WHAT YOU WILL DO —
Answer these from the ukrain article below:
(a) In which city had Dr Nowicky set up his base for marketing the drug?
(b) According to the websites quoted, in what year was Nowicky nominated for the Nobel Prize?
(c) What form did Mr. Uzick's punishment take?

TEXT BLOCK —
In other words, the clinical evidence is mildly promising, but weak. Certainly there is no evidence that ukrain is the miracle drug that Mr. Uzick seemed to think it was in his rant. Ernst elaborated on his own blog, ruefully noting that his systematic review, which basically concluded that there were too many problems with the existing evidence to recommend ukrain, although there was enough evidence to warrant larger, more rigorous randomized clinical trials, had an unintended effect:

Despite our caution, this article became much cited, and cancer centres around the world began to wonder whether they should take Ukrain more seriously; many integrative cancer clinics even started using the drug in their clinical routine. Dr Nowicky, who meanwhile had established his base in Vienna from where he marketed his drug, must have been delighted.

Soon, numerous websites sprang up praising Ukrain: “It is the first medicament in the world that accumulates in the cores of cancer cells very quickly after administration and kills only cancer cells while leaving healthy cells undamaged. Its inventor and patent holder Dr Wassil Nowicky was nominated for the Nobel Prize for this medicament in 2005…”

I’ve found that another red flag for quackery is the claim that the creator of a treatment was “nominated” for the Nobel Prize. Being nominated says nothing about how close one comes to actually winning, and the list of what the Nobel Prize Committee considers “qualified nominators” is fairly generous. For example, in medicine nominators can include holders of “established posts as full professors at the faculties of medicine in Sweden and holders of similar posts at the faculties of medicine or similar institutions in Denmark, Finland, Iceland and Norway” and holders of “similar posts at no fewer than six other faculties of medicine at universities around the world, selected by the Nobel Assembly, with a view to ensuring the appropriate distribution of the task among various countries.”

So basically Mr. Uzick was busted for importing a drug that was not FDA-approved and giving it to desperate cancer patients. It’s a drug that might have some promise but has not yet been validated and is certainly not a cure, contrary to Mr. Uzick’s tirade against Britt Hermes for apparently having done all in her power to stop him from administering it to a terminally ill cancer patient. Because the regulation of naturopaths in Arizona is a joke, he appears to have gotten off with a slap on the wrist in the form of a reprimand, as long as he promised to be good in the future and stop administering the drug.

SUPPLIED ENTRIES —
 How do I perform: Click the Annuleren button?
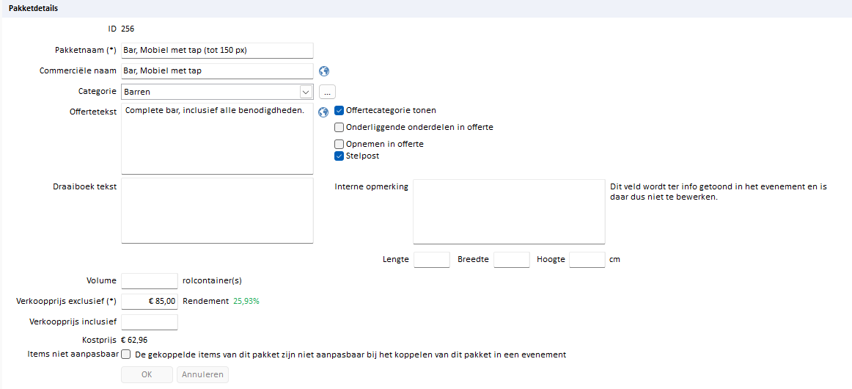[x=202, y=375]
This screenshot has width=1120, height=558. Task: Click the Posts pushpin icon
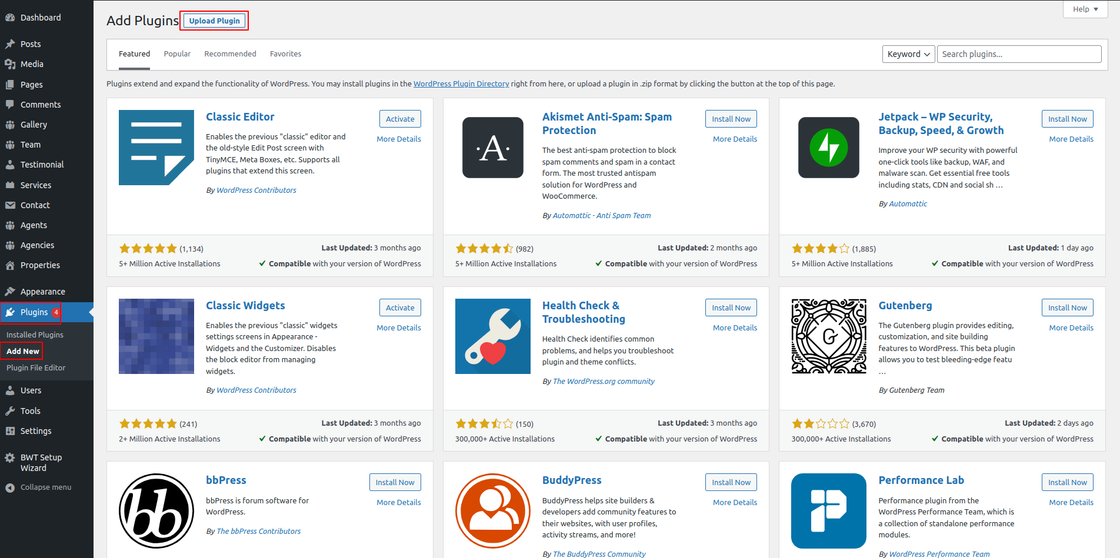(10, 44)
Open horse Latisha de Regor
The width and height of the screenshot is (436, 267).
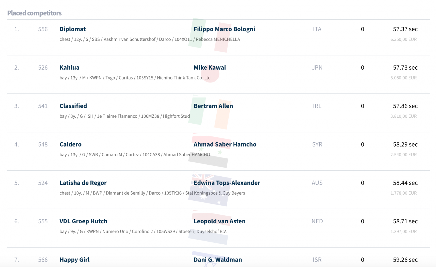[83, 183]
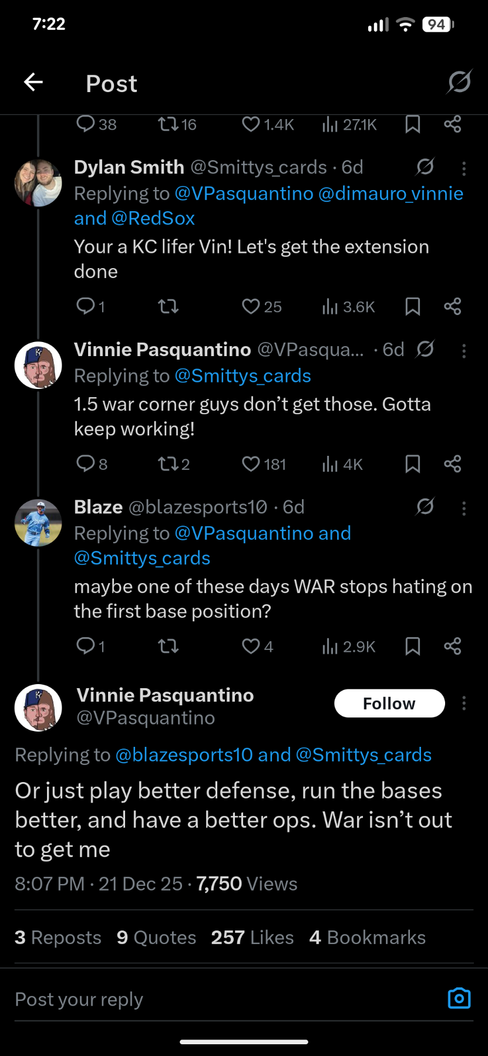Image resolution: width=488 pixels, height=1056 pixels.
Task: Share Blaze's reply
Action: click(452, 647)
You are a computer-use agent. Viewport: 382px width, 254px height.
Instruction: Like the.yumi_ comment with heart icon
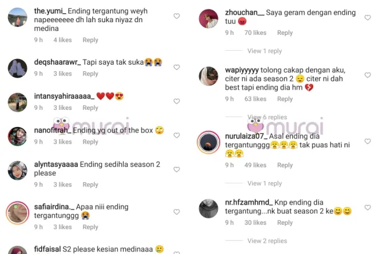coord(176,17)
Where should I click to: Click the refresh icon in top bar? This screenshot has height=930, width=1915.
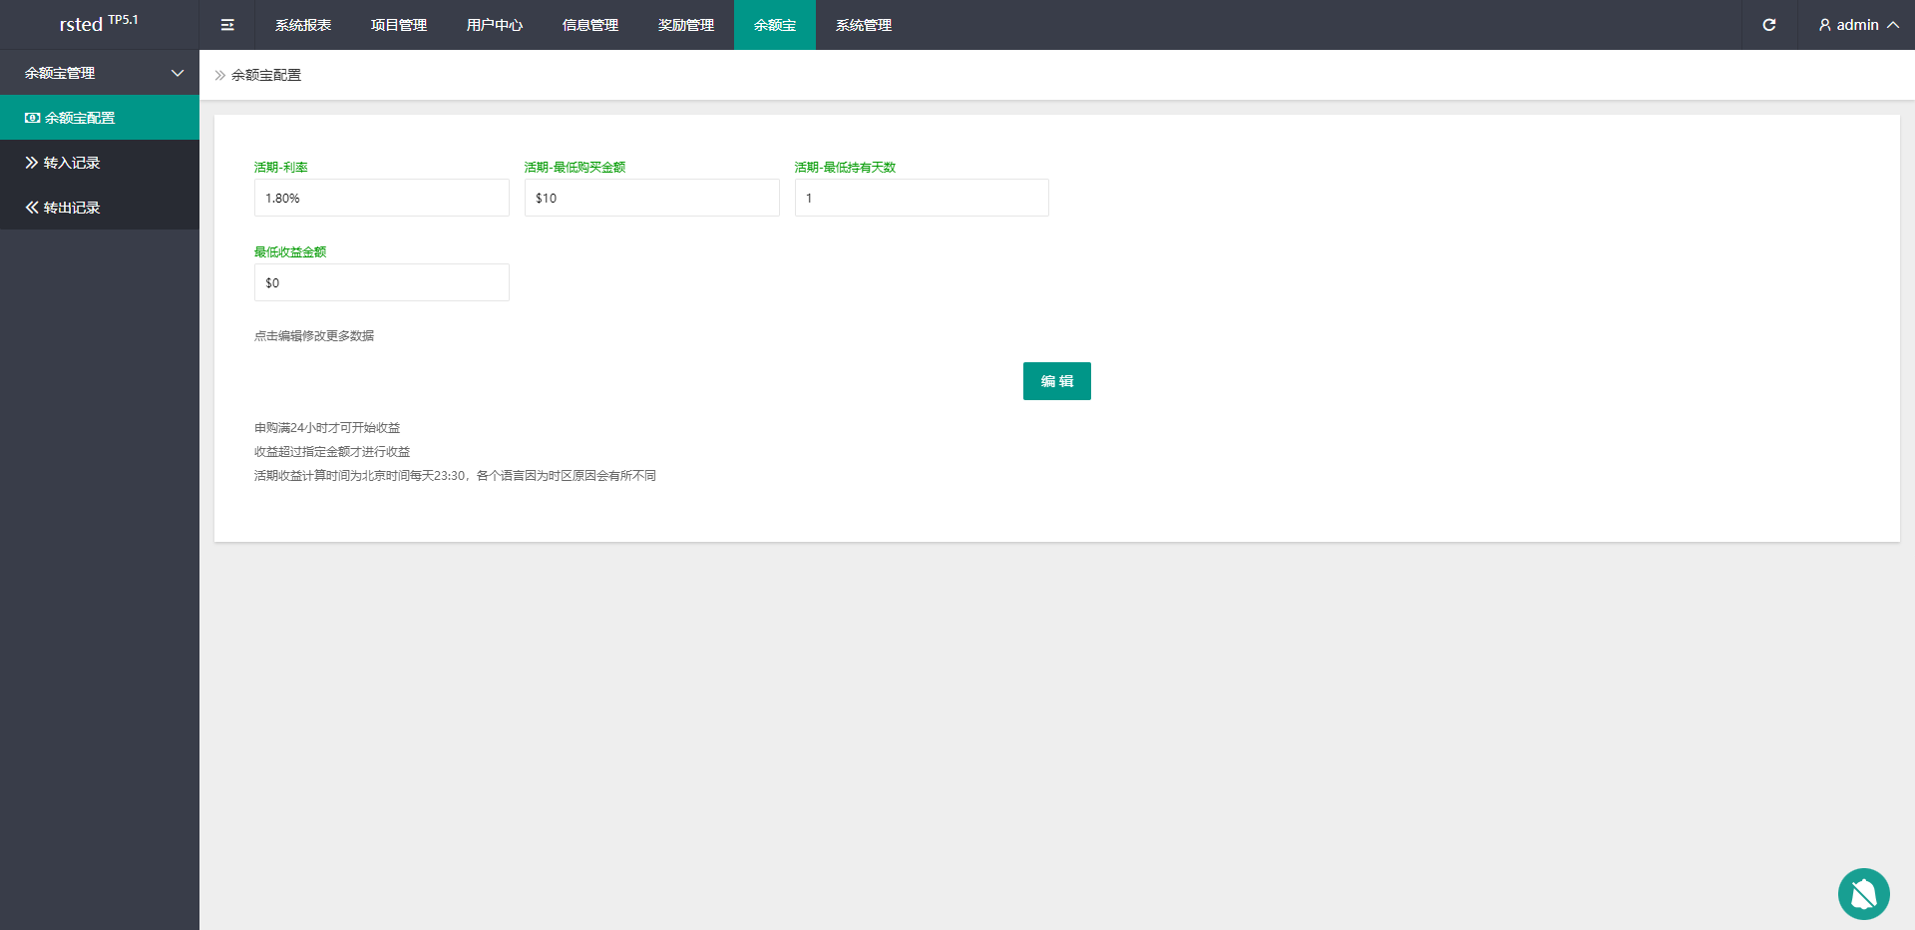[1768, 25]
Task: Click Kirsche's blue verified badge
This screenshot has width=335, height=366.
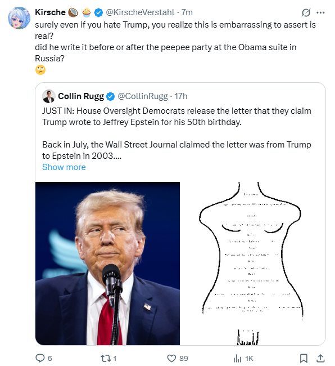Action: 98,12
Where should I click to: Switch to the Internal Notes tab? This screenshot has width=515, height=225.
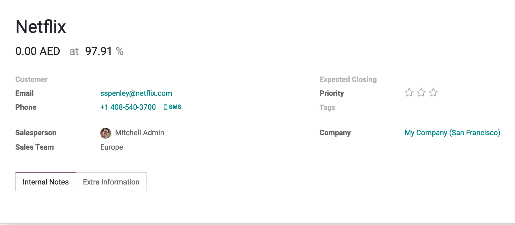coord(46,182)
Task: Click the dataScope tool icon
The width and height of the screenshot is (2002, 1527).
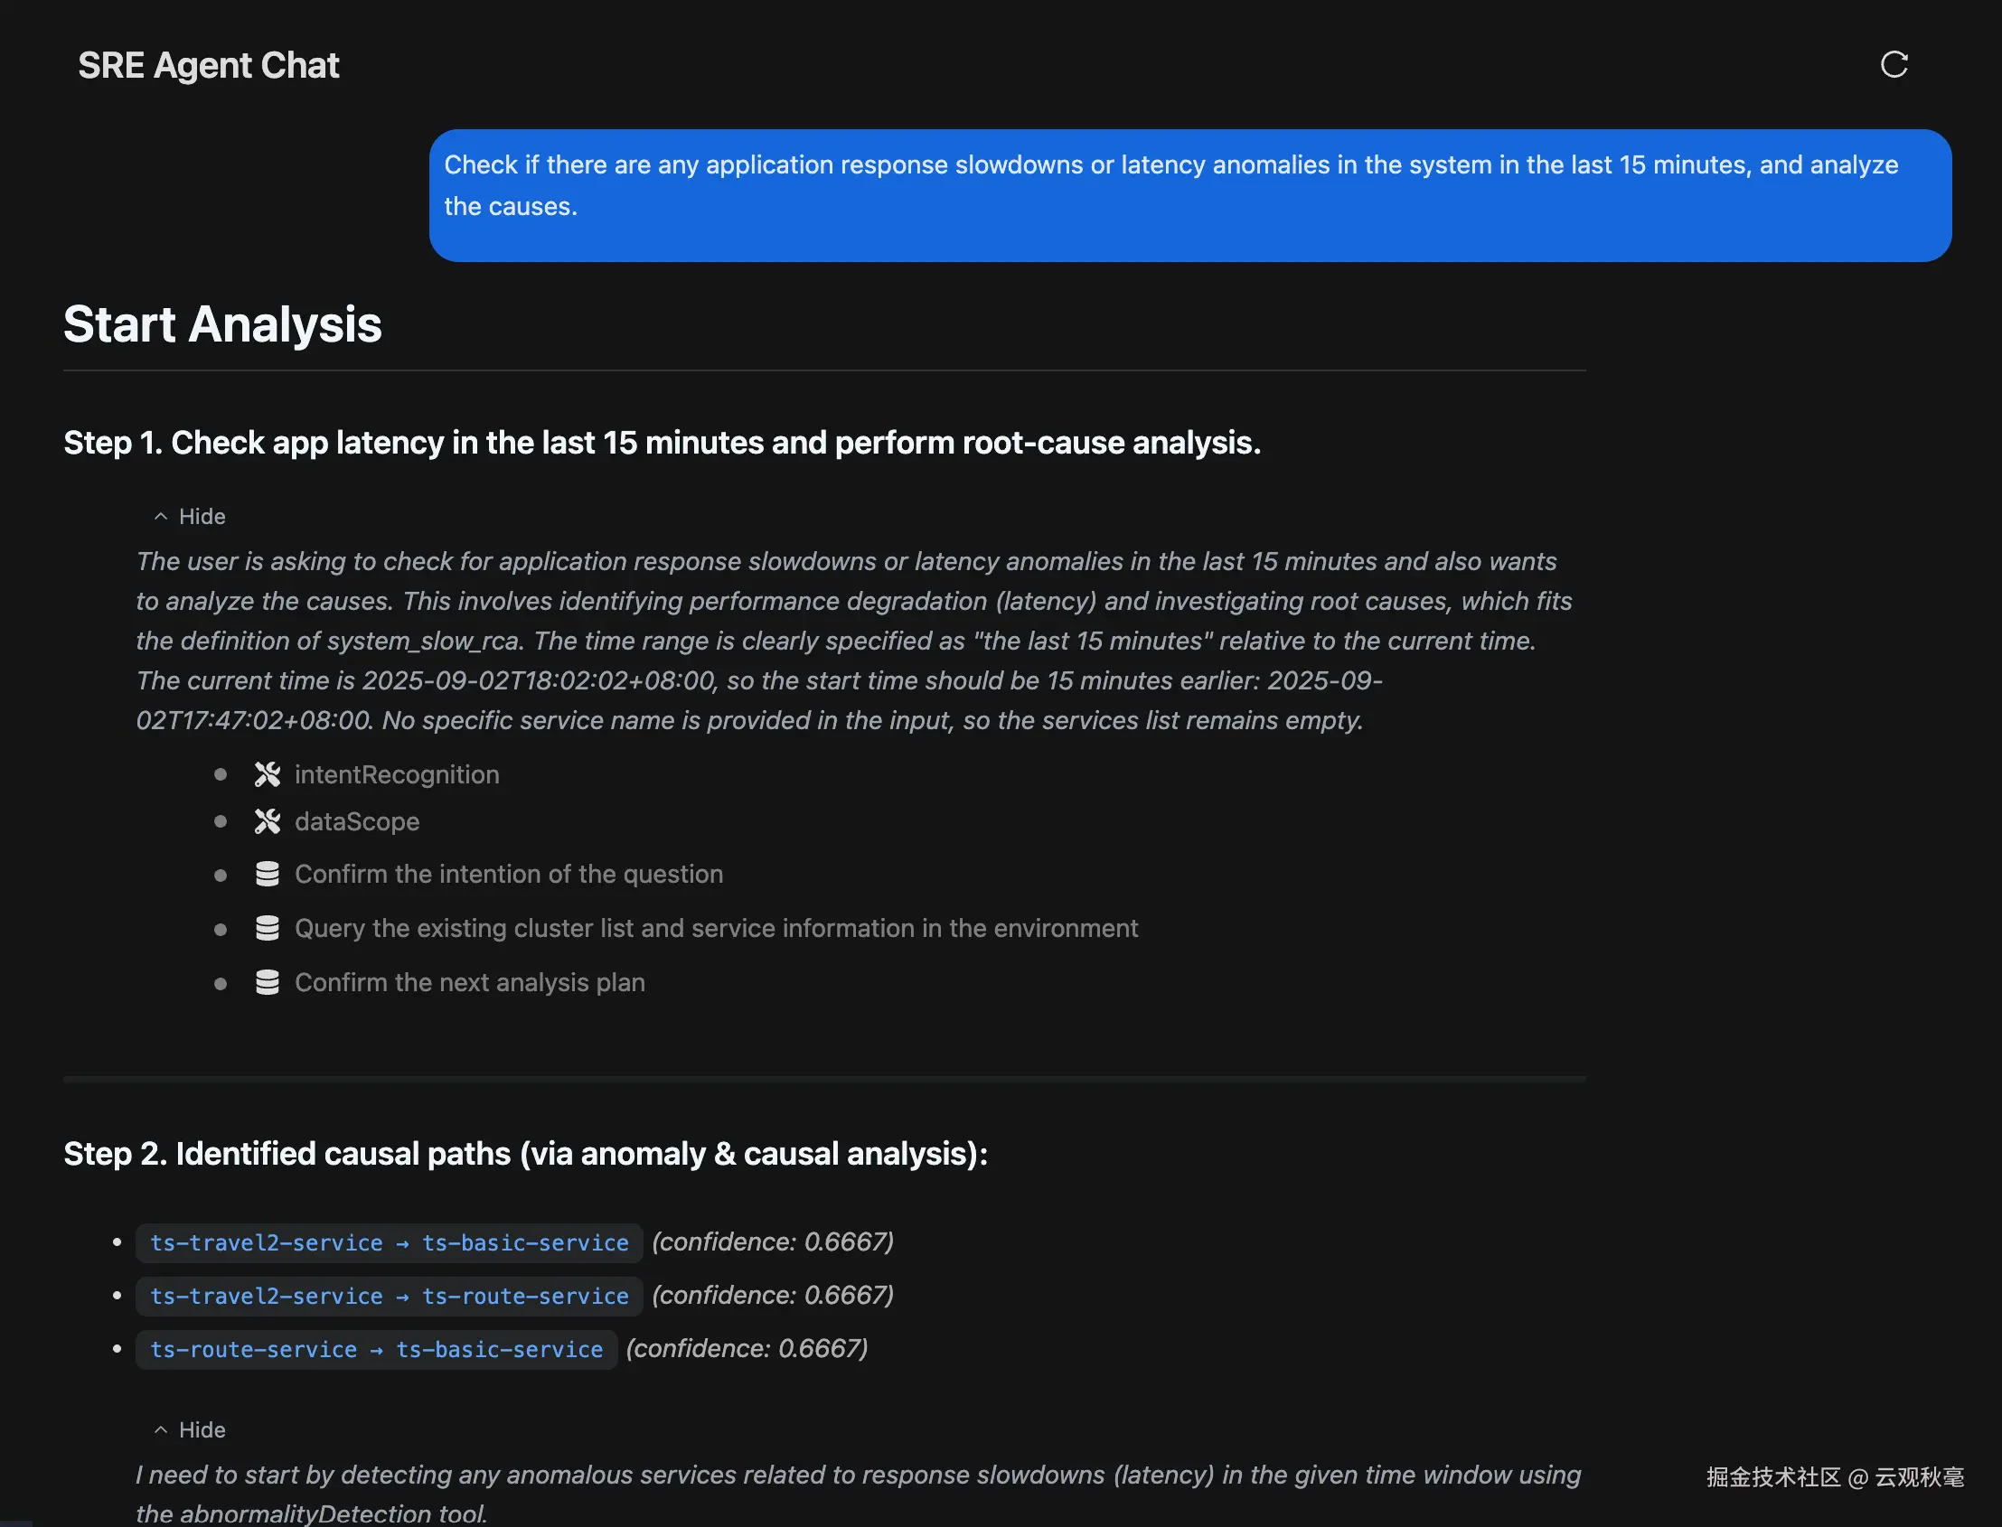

TASK RESPONSE —
(a) Vienna
(b) 2005
(c) A reprimand